Freedom of Information (FoI) data obtained by Tech London Advocates, a consortium including leading IT firms, is claiming that the capital’s local authorities do not have the strategy or budget to make next-generation networks a reality.
The consortium asserts that despite mobile network operators (MNOs) claiming 5G networks are now available in major UK cities, local authorities in charge of London’s network infrastructure are far from ready to support the roll-out.
Specifically, it claims that as many as 31 out of the 33 London boroughs have no specific strategy for enabling the roll-out of 5G networks.
The study added that in terms of personnel, 30 boroughs stated that they have no staff responsible for implementing 5G. Six boroughs were said to have had a councillor specifically responsible for 5G or broadband, despite, the consortium noted, having no broader strategy for enabling a roll-out.
Even though the consortium conceded that deploying 5G technology was actually the responsibility of MNOs, it said that its study showed that not one of the London boroughs could confirm an anticipated date for full coverage in their respective territories.

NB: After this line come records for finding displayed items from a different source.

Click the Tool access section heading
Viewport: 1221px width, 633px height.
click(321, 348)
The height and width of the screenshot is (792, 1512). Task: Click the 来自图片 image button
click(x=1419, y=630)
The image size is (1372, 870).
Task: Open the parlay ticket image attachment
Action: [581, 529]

This, it said, highlighted a lack of collaboration between stakeholders. As an example, it said that the City of London had predicted that it will be at least three years before it has full 5G coverage, a concerning thought when major cities around the world are adopting the technology at pace.
The study showed that 13 boroughs had concessions contracts in place to give communications infrastructure providers access to public street furniture. Out of the 11 boroughs that confirmed they are actively encouraging local roll out, four cited such concessions contracts as a method for doing so.
It also accepted that the capital’s multi-borough system posed a unique set of challenges to network operators working towards a cohesive roll-out compared with other cities.
Tech London Advocates founder Russ Shaw said: “Network operators have been advertising 5G-enabled handsets for some time. However, as these results show, London is far from ready for widespread connectivity.
“It requires co-ordination of different budgets, timelines and deals between a complex blend of stakeholders, including the challenge for MNOs of working across 35 planning authorities and 34 highways authorities.”
Talking to Computer Weekly on the findings of the research, a spokesperson from operator EE, which offers 5G services in London, admitted than things could improve but stressed the work that the company was doing in ramping up coverage. The spokesperson said: “We’re committed to continuing to roll out 5G across London, and recent independent testing from RootMetrics so we have already made 5G available across more than 60% of the capital. We were the first to launch 5G in the UK, and we’re continuing to upgrade sites every day, working closely with local councils and landlords. The process for the roll out of new mobile technology can always be improved to help remove barriers, and that’s important in ensuring that the UK is at the forefront of digital communications.”